Parametric Equations of Line Passing Through (0,1/2,1) and (2,1,-3)

[ineedhelpnow]

find the parametric equations of the line that passes through the points (0,1/2,1) and (2,1,-3)

$v= \left\langle 2-0, 1-1/2, -3-1 \right\rangle = \left\langle 2, 1/2, -4 \right\rangle$

$P_0 (2,1,-3)$

$x=2+2t$
$y=1+\frac{1}{2}t$
$z=-3-4t$so my question is, why are the points (2,1,3) used and not the other ones

 

[Prove It]

find the parametric equations of the line that passes through the points (0,1/2,1) and (2,1,-3)

$v= \left\langle 2-0, 1-1/2, -3-1 \right\rangle = \left\langle 2, 1/2, -4 \right\rangle$

$P_0 (2,1,-3)$

$x=2+2t$
$y=1+\frac{1}{2}t$
$z=-3-4t$so my question is, why are the points (2,1,3) used and not the other ones

Either point can be used.

 

[ineedhelpnow]

so both sets of equations will be correct? because those are the ones that my book gave as answers.

 

[Prove It]

so both sets of equations will be correct? because those are the ones that my book gave as answers.

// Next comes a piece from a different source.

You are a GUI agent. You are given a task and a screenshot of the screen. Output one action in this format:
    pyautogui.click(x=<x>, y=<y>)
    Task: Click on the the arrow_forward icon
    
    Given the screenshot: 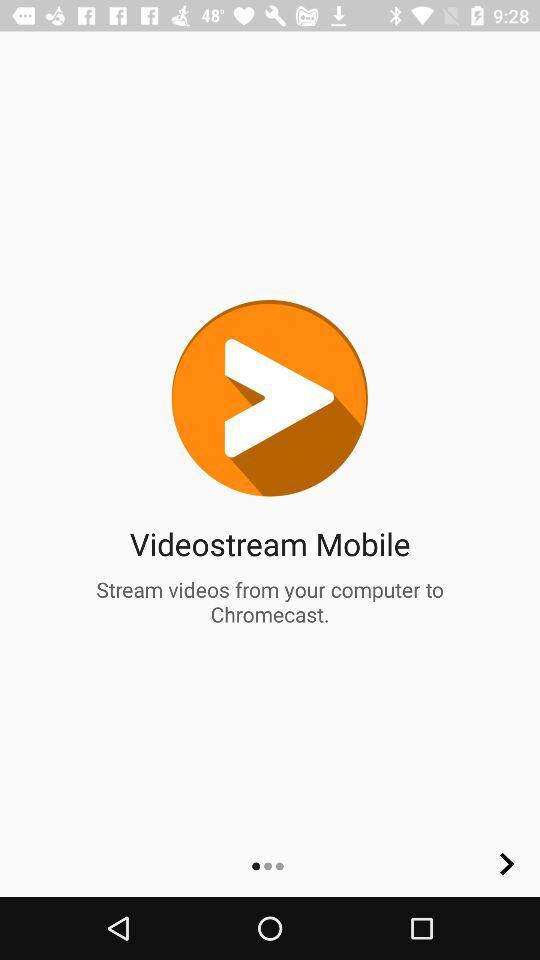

Yes there will actually be FOUR possible answers, all equivalent and all correct.

I wonder if you can figure out what they would be...

 

[Evgeny.Makarov]

Yes there will actually be FOUR possible answers, all equivalent and all correct.

If the points are denoted $P_0$ and $P_1$, I see two simplest answers: $P_0+(\overrightarrow{P_0P_1})t$ and $P_1+(\overrightarrow{P_1P_0})t$. There are also infinitely many other answers denoting the same line, which differ both in the starting point and the vector.

 

[ineedhelpnow]

well wouldn't you just have to find other points on the same line to get equivalent equations?

 

[Dethrone]

Yes, it doesn't matter which point you choose, as long as it is on the same line. If it is, all equations are equivalent. It only takes one point on the line, and a directional vector.

It's helpful to look at it from first principles.
http://www.criced.tsukuba.ac.jp/grapes/image/vector2.gif

The directional vector, $OB$, establishes the direction, and adding a point $OA$ to it (by vector addition) brings us to some point on the line. Multiplying the directional vector $OB$ by any constant will bring us to a different point on the line.

 

[Prove It]

It often helps to think about the properties of lines and vectors.

Lines: Have a direction (but not a direction of motion), are of infinite magnitude (so they go on forever in both directions), and are positioned somewhere in 3D space.

Vectors: Have a direction, have a direction of motion, have a magnitude. Do not have a direction.As you can see, vectors and lines are similar, but not identical.

If we know something about a line though (such as two points it goes through), then we CAN find the equation of the line if we can find its direction, make it infinitely long, and position it properly (i.e. to go through those two points).

To get the direction, we need a DIRECTION VECTOR.

So by finding EITHER of the two vectors defined by those two points (the reason I say either vector is because the line will not have a direction of motion, and thus the arrow can point either way).

Then we need to make sure that this vector has infinite magnitude. The trouble is, to scale a vector you would normally multiply it by a number. But infinity is not a number. Thus you multiply the direction vector by a PARAMETER, which you can then change the value of (i.e. to make it as large as needed).

Finally, even if we are able to find the direction vector, all vectors are DEFINED as starting at the origin. The line might not go through the origin though. Thus we need to move it to the right position. To do this, we think "well we know where the direction vector 'starts' (at the origin) and we know a point it has to go through (two actually), so we can translate the direction vector by adding the same number of units to each component as is instructed by the point it has to go through (e.g. if it has to go through the point (1, 5, -3), then it will be moved 1 unit in the positive x direction, 5 units in the positive y direction, and 3 units in the negative z direction). This process is essentially the same as adding two vectors, which is why we loosely say "add one of the points". The reason we can use either point is because by translating the direction vector according to either point, because it is going in the right direction, it will still go through both points!

So there you are, to work out the equation of a line, you need its direction vector, multiply it by a parameter to make it infinitely long, and then position it correctly by "adding one of your known points".

And since there are two possible direction vectors, and two possible points to use, there will be FOUR possible solutions.

 

[ineedhelpnow]

Either point can be used.

so B was used only because the numbers are nicer?